A policy_ir is a runtime object: a small JSON term your application builds and sends with each LLM call to tell the router how to choose a model. It is the machine-readable form of a routing rule — "pick the cheapest model that supports tools, has at least a 128k context, and comes in under a price ceiling; if it errors, fail over to the next one." The router reads that term, evaluates it against the live model catalog, and runs the winner. The name is short for policy intermediate representation: it sits between the rule you wrote and the model that actually executes.

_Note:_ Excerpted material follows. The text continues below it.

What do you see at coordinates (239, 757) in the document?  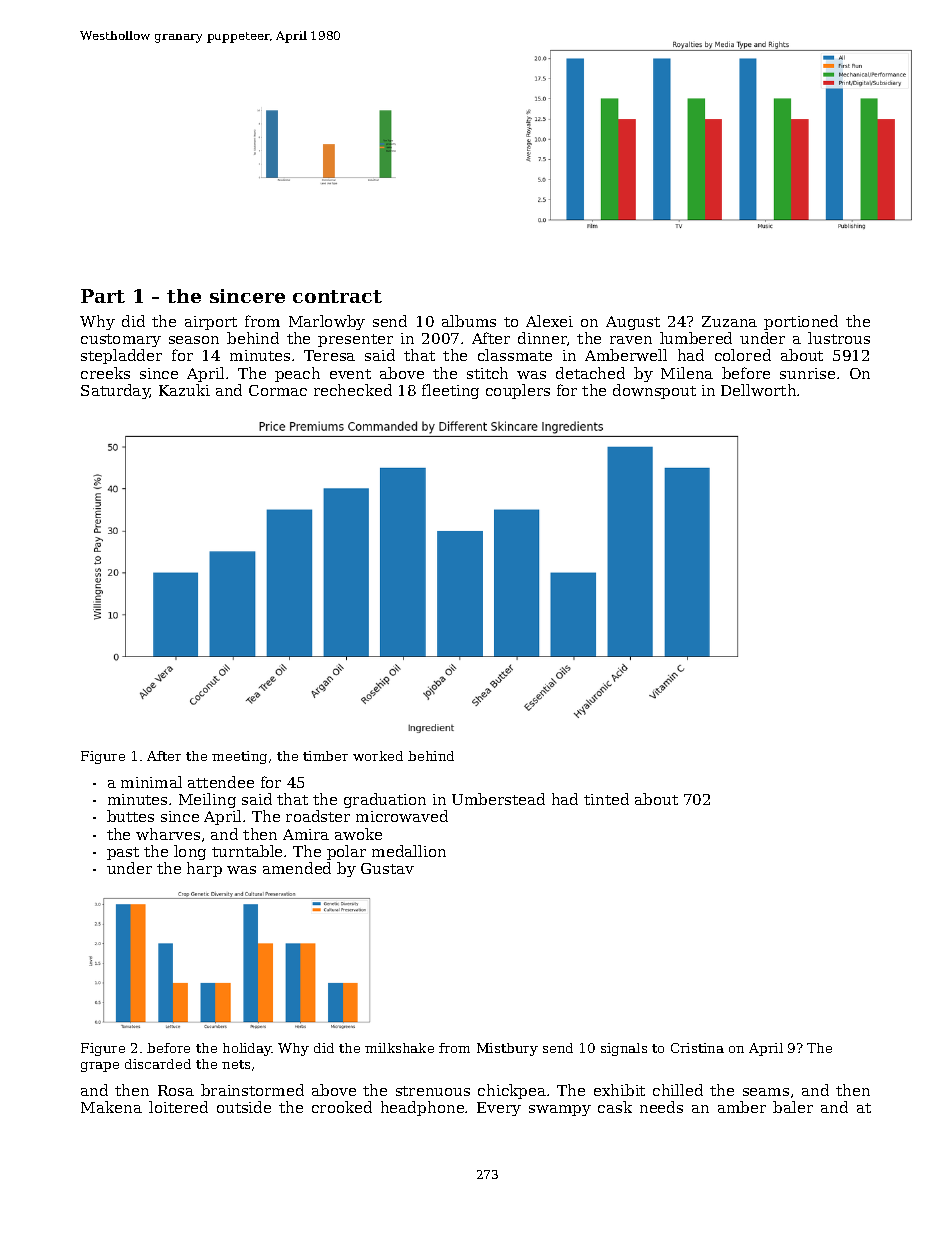 I see `meeting` at bounding box center [239, 757].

The whole thing is one canonical structure — the "policy" tag, an evidence slot, plus five working verbs: ["policy", evidence, filter, rank, select, mutate, fallback] — and once you understand those verbs you understand exactly how a routing decision gets made. This post walks through each one with a tiny example, then shows a complete term and how it rides along with your request.

What a policy_ir actually is

Three things, precisely:

  • It is data, not code. A policy_ir is a JSON value with a fixed grammar. It does not run; it gets evaluated. There is no LLM in the loop deciding the route, and there is no arbitrary script the router executes on your behalf.
  • It is a decision, expressed declaratively. You describe the constraints and preferences — what must be true, what to prefer, how to pick, what to do on failure — and the interpreter computes the result. You never name a single fixed model and hope it stays the right choice.
  • It is portable. Because it is a canonical term, the same policy_ir produces the same hash, can be stored in a trace, and can be re-evaluated against any snapshot of the catalog. That is what makes a decision auditable — you can replay exactly why a model was chosen.

If you have read what an LLM policy router is, the policy_ir is the thing the router consumes. This post zooms all the way in on that object.

A runtime object, not server config

The single most important distinction: a policy_ir is built and sent per request, in your application code, at the moment of the call. It is not a YAML file checked into a config repo, not a setting in a dashboard, not a rule pinned to your account.

That difference is the whole point. Server-side config is global and static: it applies to every request until you redeploy or click "save," and the request body has no say in it. A policy_ir inverts that. Your backend decides — for this call, given this user, this tenant, this feature flag, this budget — what the rules should be, and ships them in the request.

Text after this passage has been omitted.